---------- SELECTION ----------
Chronology Current Month Current Thread Current Date
[Year List] [Month List (current year)] [Date Index] [Thread Index] [Thread Prev] [Thread Next] [Date Prev] [Date Next]

[Phys-L] maximum likelihood --> maximum a posteriori



On 05/04/2012 05:05 PM, I wrote:
I thought that the LSF technique would produce the optimum result.

Which it does.

Gaaaack!!!! I can't believe I wrote that.

Least-squares is better than simple averaging ... but it's by no
means "optimal". It almost *never* produces the optimal result
in the context of data reduction (or pattern recognition).

Yeah, I know it's what "everybody" gets taught ... but that
doesn't make it right. I own dozens and dozens of scholarly
books that tout maximum likelihood as the "obviously" correct
procedure ... but still it's not right.

Specifically: Least-squares fitting is a _maximum likelihood_
technique. In this context, likelihood is a very specific,
highly technical term. Basically it denotes the probability
of the data, given the model:
P(data | model) == likelihood
== a priori probability

What you almost certainly want is the probability of the model
given the data, since you are in fact given the data:
P(model | data) == a posteriori probability

Once upon a time, there was a year for which the general consensus
was that the most important thing I had done all year was to tell
some guys to switch from maximum likelihood to maximum a posteriori.
It made a huge difference.
----------
■ **PROBLEMS**:
1) According to the mailing-list post on maximum likelihood, what kind of technique is least-squares fitting?
2) Carry the mailing-list post on maximum likelihood forward from its last sentence, in the same voice.
---------- DATASET EXCERPT ----------
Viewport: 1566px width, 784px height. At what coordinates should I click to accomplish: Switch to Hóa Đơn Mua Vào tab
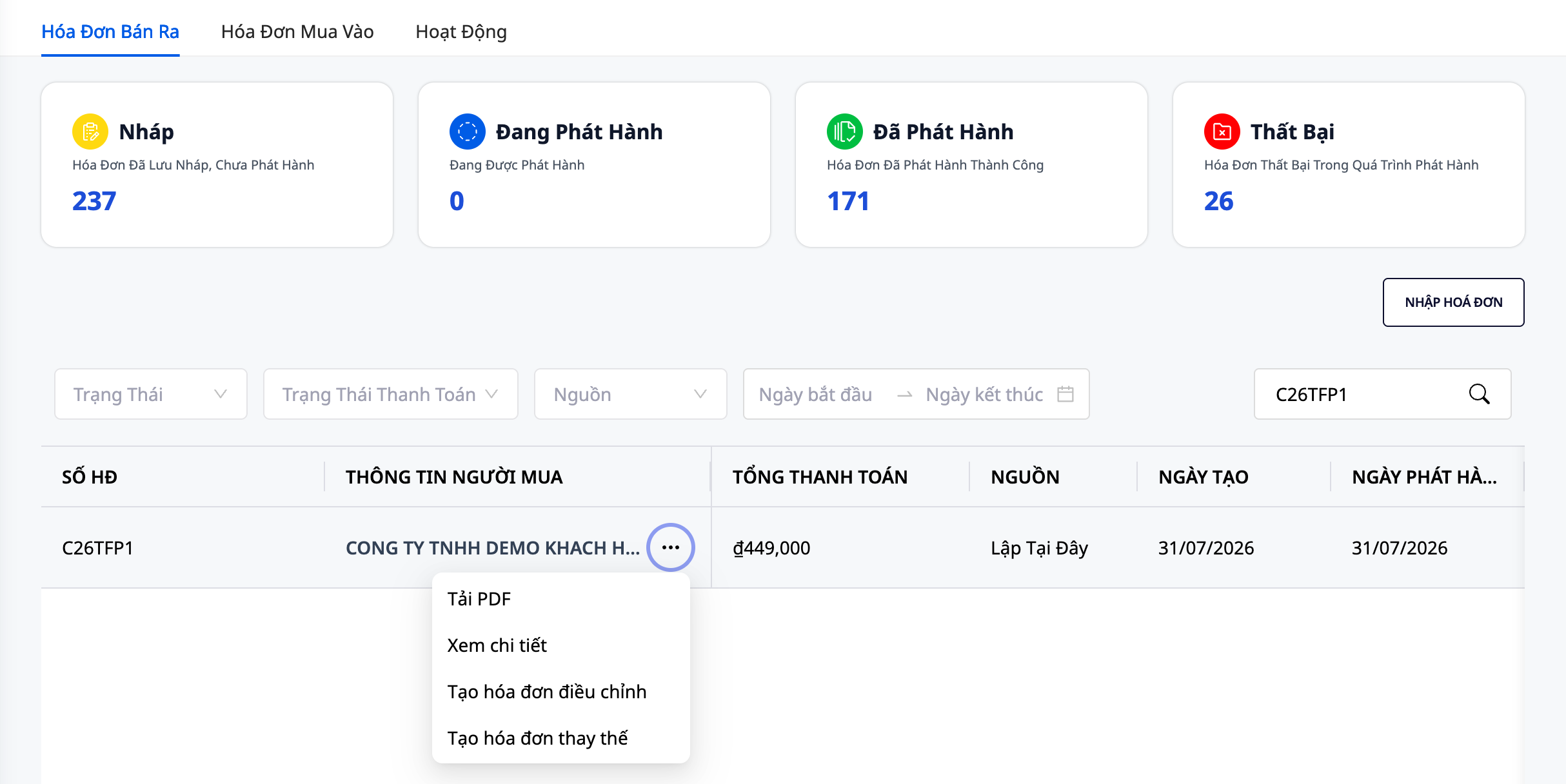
----------
■ **ANSWERS FOR THIS EXERCISE**:
1) A maximum likelihood technique.

2)
The fact that you can "sometimes" get away with maximum likelihood
methods makes it all the more deceptive. (If least squares fitting
never worked, nobody would use it, and nobody would ever get fooled.)

Roughly speaking, here are some conditions under which I would expect
to get away with least-squares fitting: The data points are all of
the same general kind, and each parameter of the model treats every
data point on the same footing, and there is only one way in which
the model can explain the data.

To say the same thing the other way, for example, if there are multiple
minima in the objective function (i.e. multiple "leasts" in the least-
squares fitting) then this is one of the ways in which you can get
very badly fooled by maximum likelihood methods.

If you feel obliged to teach maximum-likelihood methods to your
students, please at least warn them that this is not the only
game in town, and it is absolutely *not* the gold standard.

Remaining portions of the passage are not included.